I have a simple Dockerfile
FROM alpine
RUN apk add --no-cache lsyncd
CMD ["ls", "-al", "/etc/lsyncd"]
I build the image and it works fine, it works fine if I run it like:
docker run -i -t -P <NAME_OF_THE_IMAGE>
and I get the folder listing with the expected files, since the CMD does that.
If I tun it like:
docker run -i -t -P -v /docker/dcm/tst:/etc/lsyncd <NAME_OF_THE_IMAGE>
It creates the "/docker/dcm/tst" folder which is empty and the ls command also returns empty.
If my understand is correct, if the folder "/docker/dcm/tst" on the local machine does not exist a new one will be created and the contents of the folder "/etc/lsyncd" will be copied in the new folder.

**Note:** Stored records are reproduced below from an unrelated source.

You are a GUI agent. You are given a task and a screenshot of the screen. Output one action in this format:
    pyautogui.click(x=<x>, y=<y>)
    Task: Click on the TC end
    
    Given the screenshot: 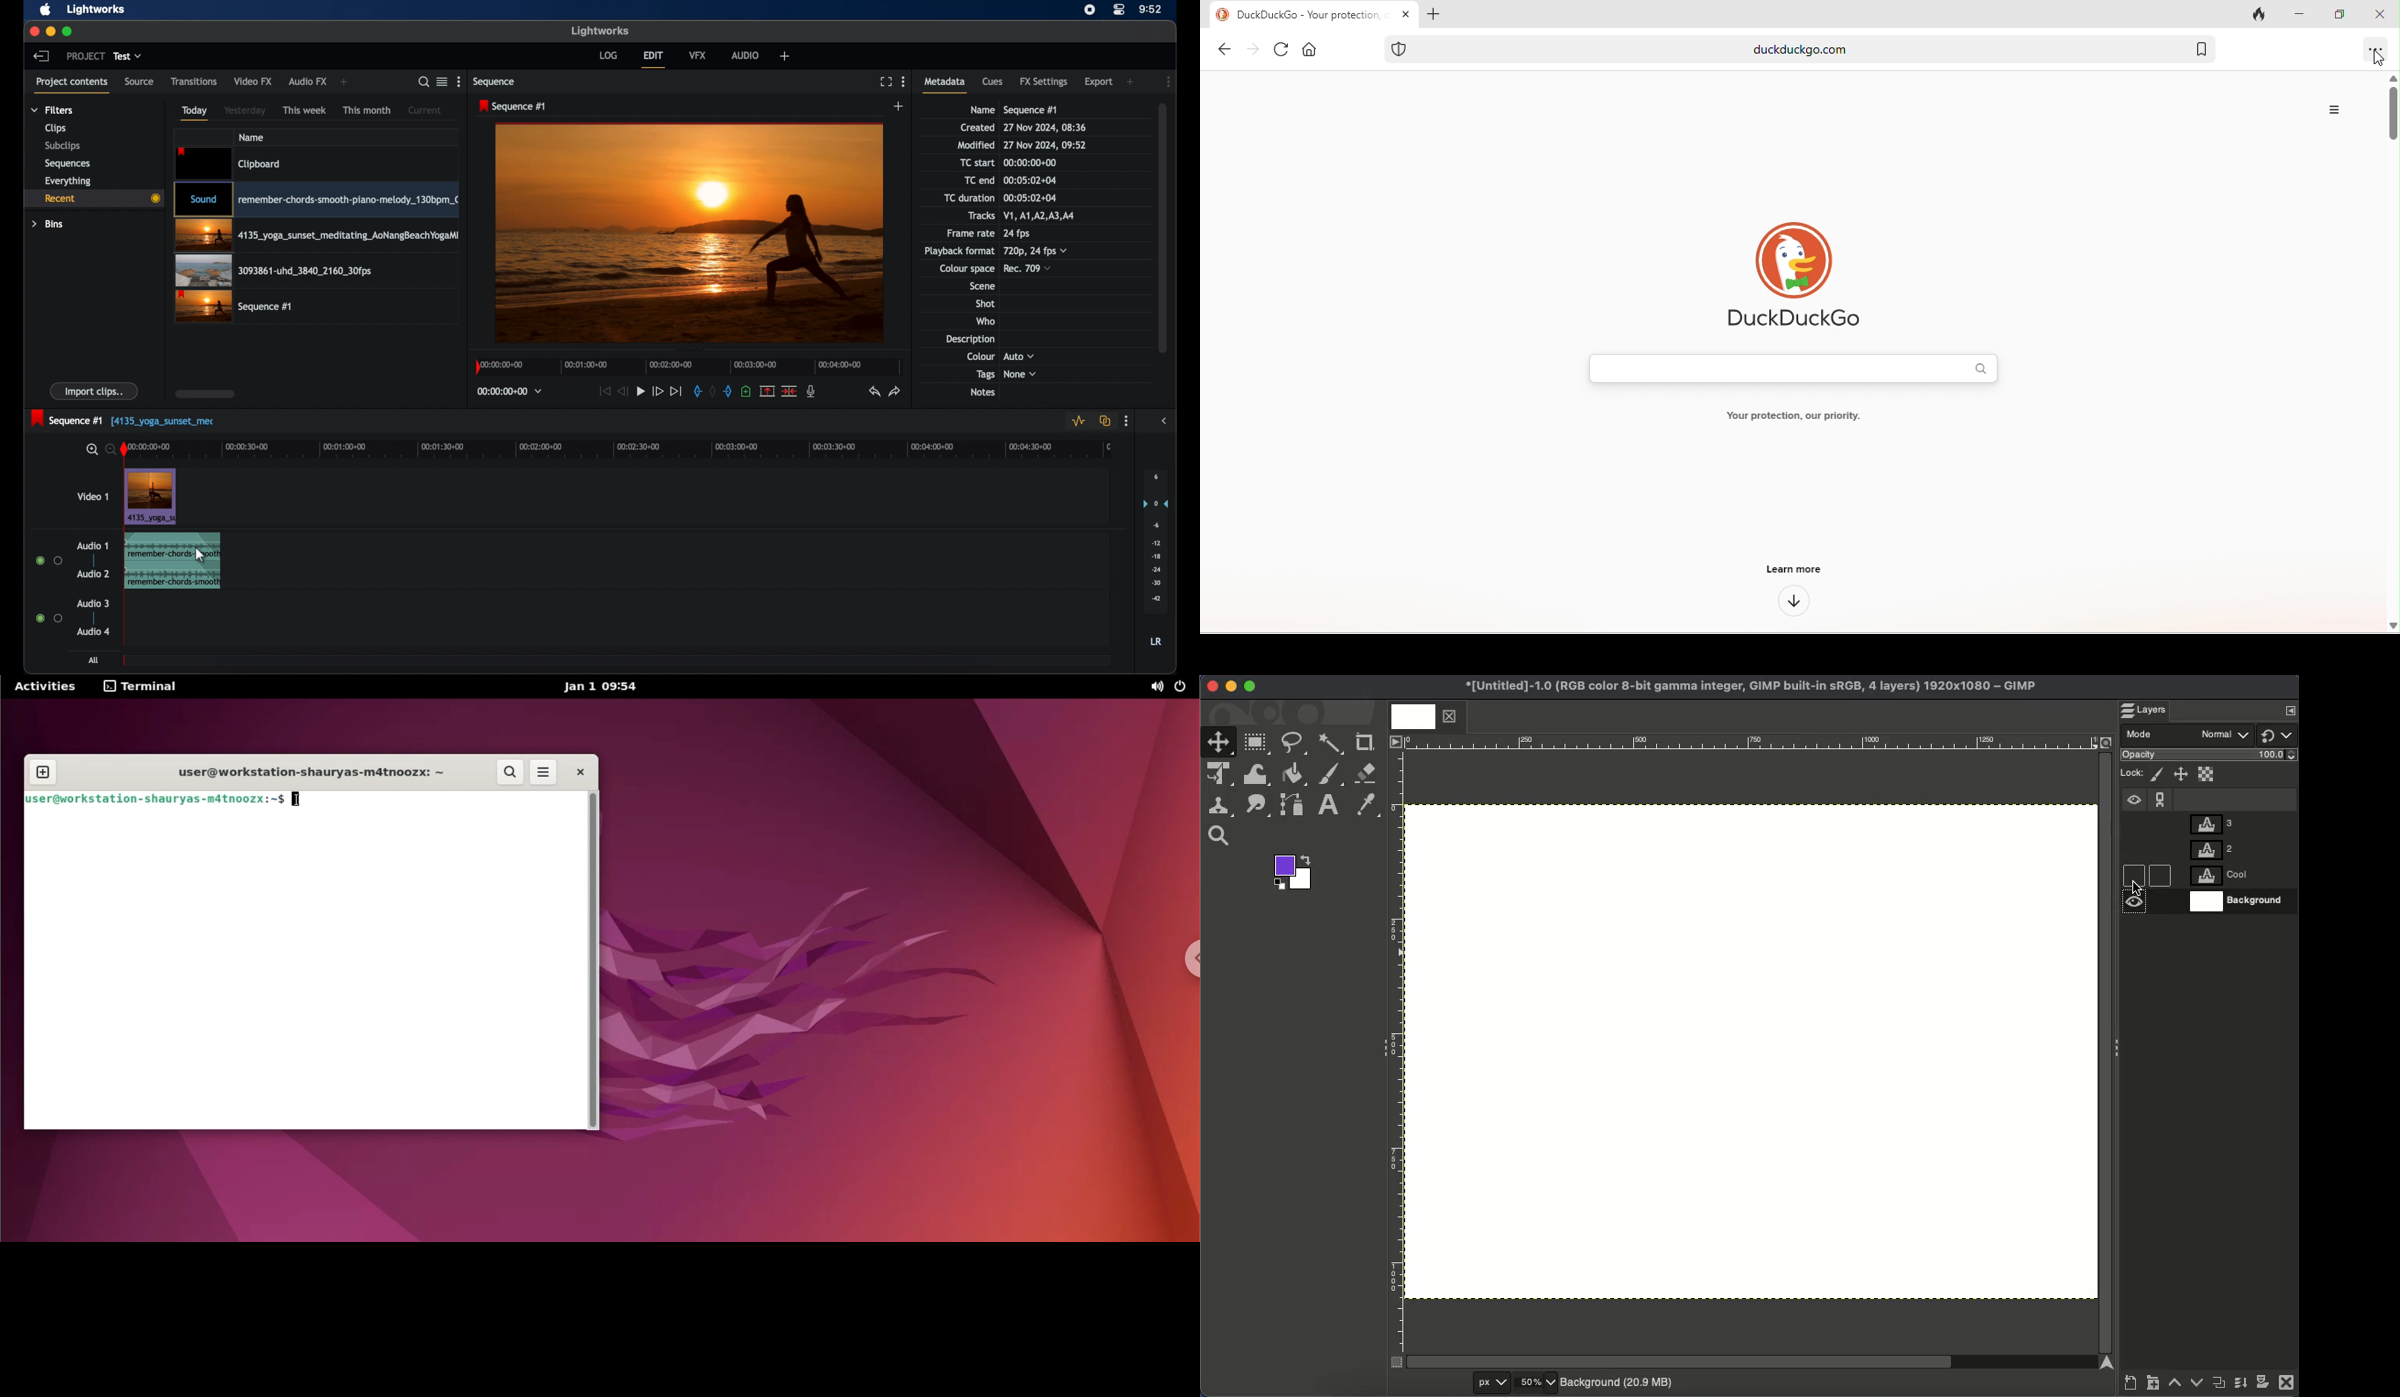 What is the action you would take?
    pyautogui.click(x=971, y=180)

Is my understanding correct? What could be causing the issue that I'm seeing?
uname -a
Linux docker 4.9.53-5.ph2-esx #1-photon SMP Thu Oct 26 02:44:24 UTC 2017 x86_64 Intel(R) Xeon(R) CPU E5-2620 v3 # 2.40GHz GenuineIntel GNU/Linux
Named volumes and host volumes behave differently. A host volume, aka bind mount, maps the directory into the container exactly as it exists on the host. There is no initialization process.
The named volumes support initializing the contents of the volume when that volume is empty on container startup. It will be initialized to the contents of the image at the selected location, including file/directory uid/gid and permissions.
To get a named volume with a host directory, you can define a named volume that is a bind mount using one of the below options:
# create the volume in advance
$ docker volume create --driver local \
--opt type=none \
--opt device=/home/user/test \
--opt o=bind \
test_vol
# create on the fly with --mount
$ docker run -it --rm \
--mount type=volume,dst=/container/path,volume-driver=local,volume-opt=type=none,volume-opt=o=bind,volume-opt=device=/home/user/test \
foo
# inside a docker-compose file
...
volumes:
bind-test:
driver: local
driver_opts:
type: none
o: bind
device: /home/user/test
There is one other behavior change that I know of with named volumes that point to a bind mount, docker will not create the directory if it doesn't exist. Instead the container creation will fail with the volume creation error.
Bind mount is for that a file or directory on the host machine mounts into a container
Regarding Mounting into a non-empty directory on the container, it is saying like the below.
If you bind-mount into a non-empty directory on the container, the directory’s existing contents are obscured by the bind mount.
For detail refer this.
It means that bind mount will just overwrite contents in the container dir.
I think you have been confused with volume which will copy contents in the container dir into the volume when it creates the first time. However, you are using bind mount and it doesn't work like that.